O dönemden günümüze yansıyan tarihi belgeler, etkileri günümüze kadar süregelen sorunlar yumağının nasıl da ikiyüzlü politik entrikalarla uygulama sahasına konulduğunu göstermektedir. Kurtuluş savaşı arefesinde Kürtler konusunda Atatürk’ü telaşlandıran şey, Batı hayranı kimi Kürt aydınların (tıpkı İttihadçılar gibi) kendilerini ilkel milliyetçilik akımına kaptırmaları ve bağımsız Kürdistan kurma fikirlerinin ortaya çıkması idi. İngilizlerin bunlar vasıtasıyla Kürtleri amaçları doğrultusunda kullanma istekleri ise, Atatürk’ü hayli düşündürüyordu. İşte o döneme ışık tutan bazı belgeler:

“Mustafa Kemal'in, 3. Ordu Müfettisi olarak Amasya'dan, Erzurum'daki Kazım Karabekir Paşa’ya gönderdiği, 24 Haziran 1919 tarihli mesajın bir bölümü:
"1- Mr.Novil adındaki bir İngiliz Yüzbaşısı, Urfa'dan Siverek yoluyla Viranşehir’e giderek, Milli aşiretlerinin ileri gelenleriyle görüşmüş ve Urfa'ya dönmüş. Osmanlı hükümeti için çok kötü propagandalar yapmış. Ancak aşiret reislerinden aldığı kesin cevaplara sevinmemiştir. Kürtler, Türk kardeşlerinden kesinlikle ayrılmayacaklarını, bu uğurda son kişilerine varıncaya kadar ölüme hazır olduklarını söylemişler. Ayrıca İngilizler'in kendilerine vermek istediği önemli miktardaki parayı almayarak namus ve yurtseverliklerini göstermişlerdir..." (Atatürk'ün Tamim Telgraf ve Beyannameleri, Nimet Arsan, Sayfa: 43)
Mustafa Kemal'in, Amasya'dan, 22 Haziran 1919 günü, Sivas Valisi Reşit Paşa’ya çektiği telgrafın ikinci paragrafı:
"Devletin bütünleşmesinin önem kazandığı bir sırada İngiliz propagandasının etkisinde ortaya çıkan ve Kürdistan'ın bağımsızlığını isteyenler, görüşmeler yoluyla kazanılarak Halifelik ve Saltanat çevresindeki ortak amacımıza getirildi. Çok şükür hata anlaşılarak aramıza dönmüşler ve kongreye (Sivas) çağrılmışlardır…" (Tarih Vesikaları Dergisi, Ankara, 1949, Sayi: 15, Sayfa: 162)

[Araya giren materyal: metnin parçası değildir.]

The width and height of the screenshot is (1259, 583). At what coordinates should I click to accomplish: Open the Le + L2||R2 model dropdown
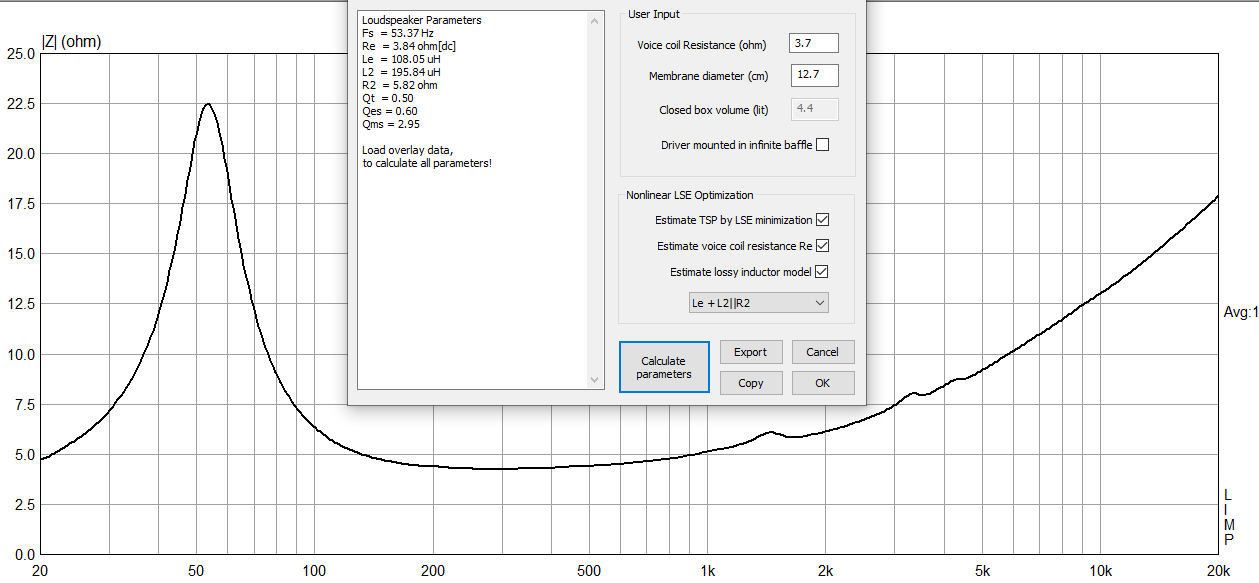[x=759, y=302]
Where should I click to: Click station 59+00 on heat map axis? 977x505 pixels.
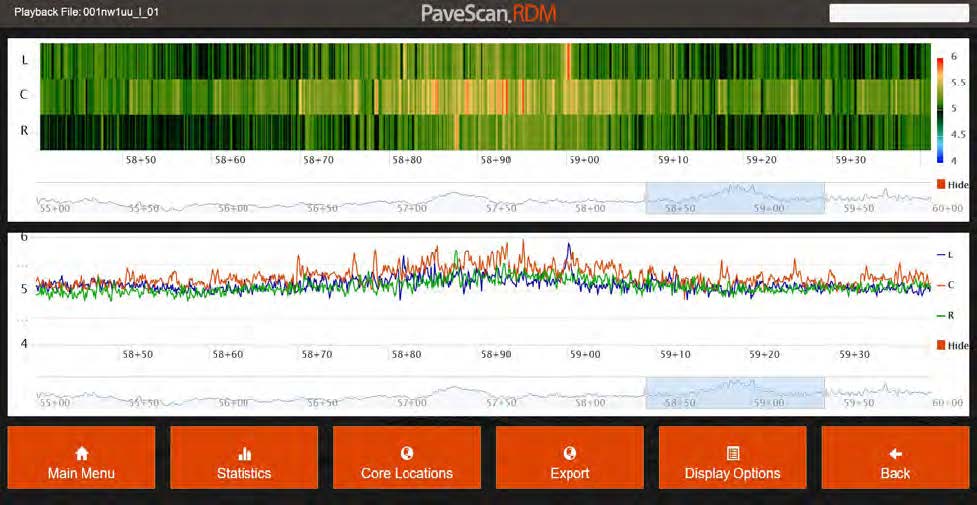pos(584,159)
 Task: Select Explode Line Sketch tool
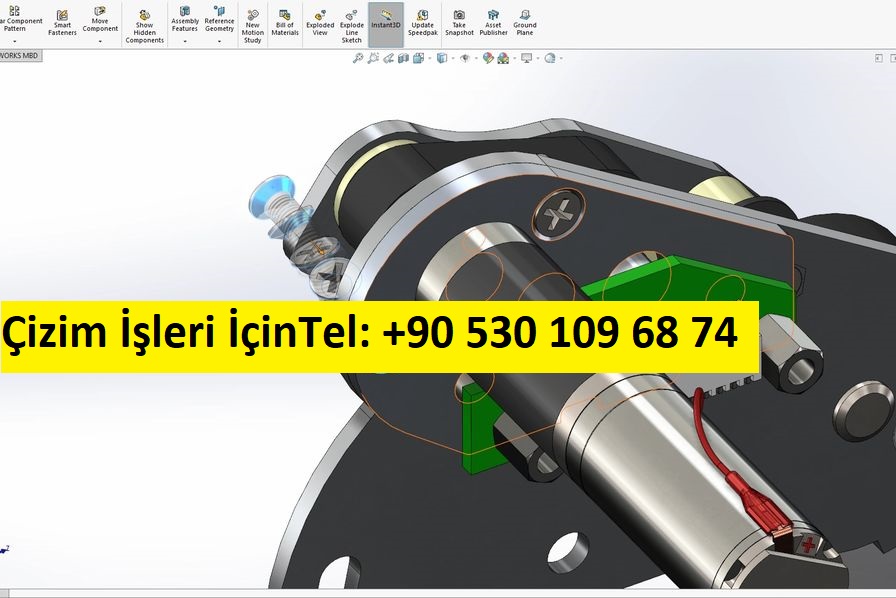click(352, 26)
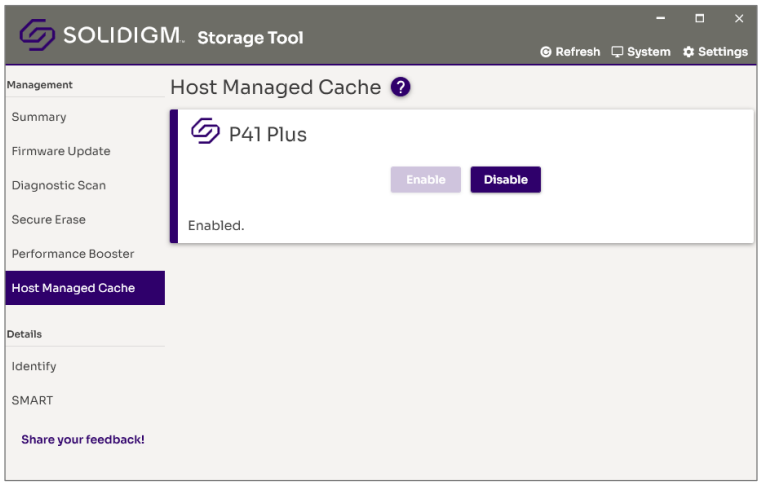
Task: Open Settings via the gear icon
Action: coord(688,52)
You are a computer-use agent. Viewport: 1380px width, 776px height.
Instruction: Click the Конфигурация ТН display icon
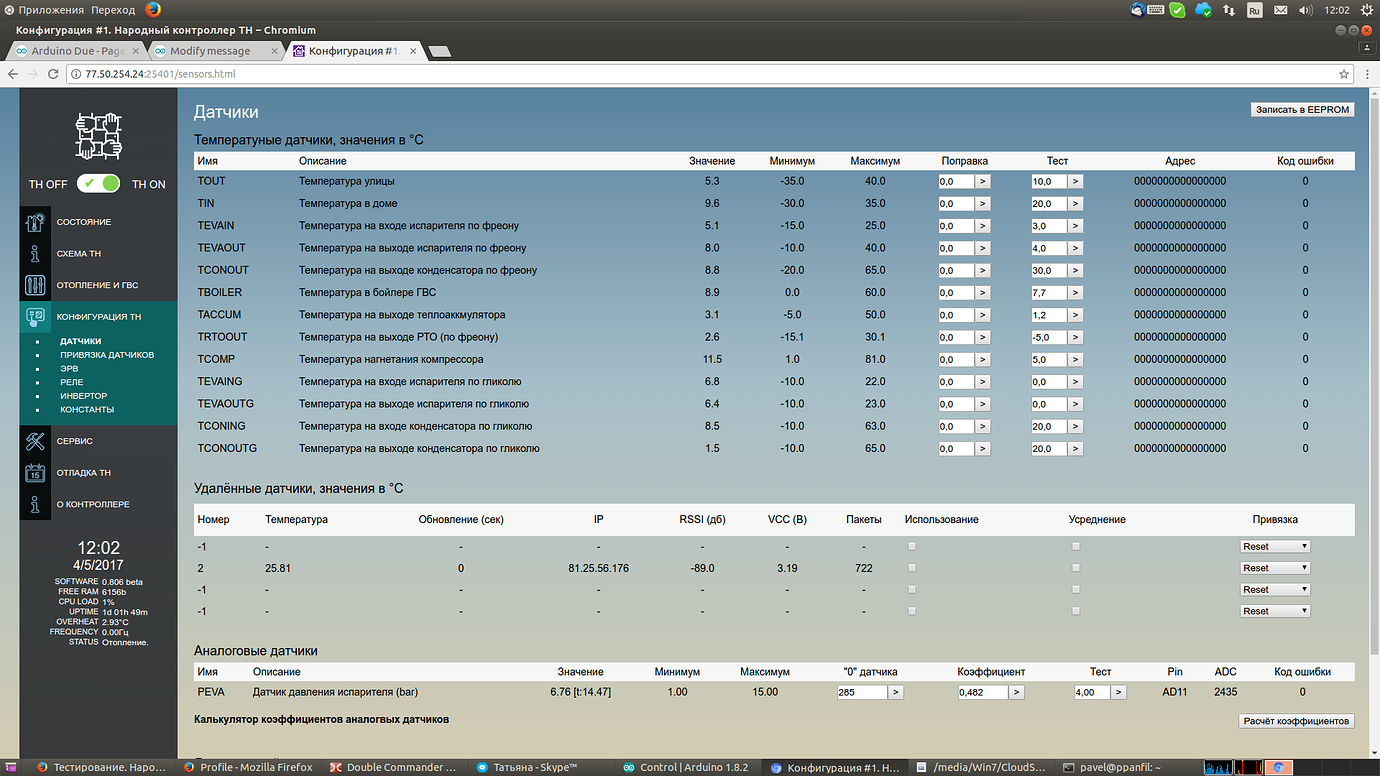pyautogui.click(x=35, y=316)
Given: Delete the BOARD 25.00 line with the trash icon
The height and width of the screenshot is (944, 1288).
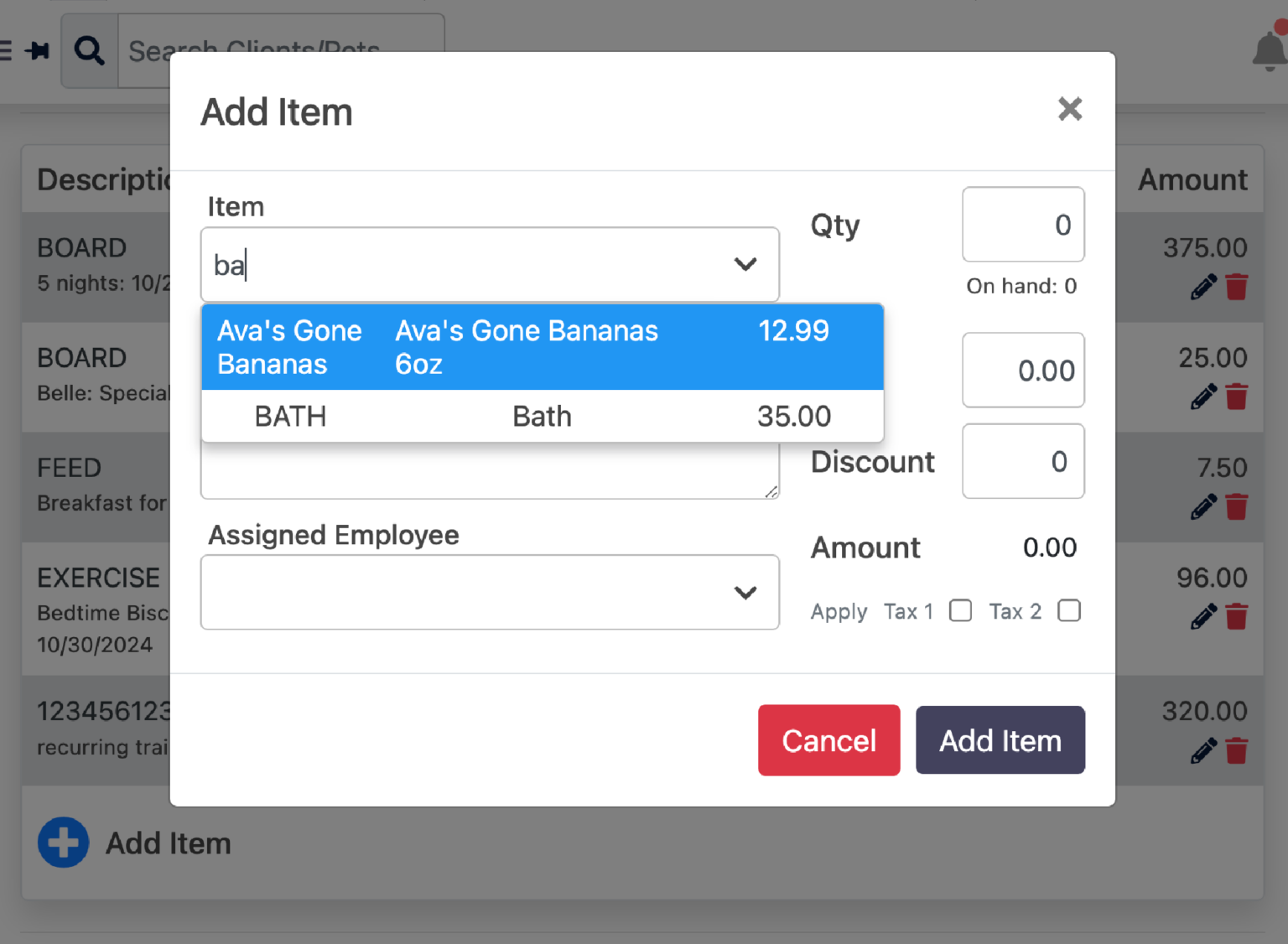Looking at the screenshot, I should click(1237, 396).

Göründüğü gibi Kürt halkı, düşmanla işbirliği yapmak bir yana, işgal güçlerine karşı başını M.Kemal’in çektiği cepheyle bütünleşme yoluna gitmiştir. Hatta bilahare Doğu ve G.Doğu illerinde yapılan şehir müdafaaları, Kürtlerin, Atatürk’ün deyimiyle “halifelik ve saltanat çevresindeki ortak amaç” için ne tür fedakarlıklara katlandığını göstermiştir.

Kürtler bu fedakarlığı yapar da, koskoca Kemal Paşa onlara bir jest yapmaz mı?

İşte belgeler:

“El-Cezire Cephesi Komutanı Tuğgeneral Nihat Paşa’ya,         1-Aşamalı olarak, bütün ülkede ve geniş ölçekte doğrudan doğruya halk gruplarının ilgili ve etkili olduğu bir biçimde yerel yönetimlerin oluşturulması iç politikamızın gereğidir. Kürtlerle dolu bölgede ise, hem iç politikamız ve hem de dış politikamız açısından ölçülü yerel bir yönetim kurulmasını savunmaktayız.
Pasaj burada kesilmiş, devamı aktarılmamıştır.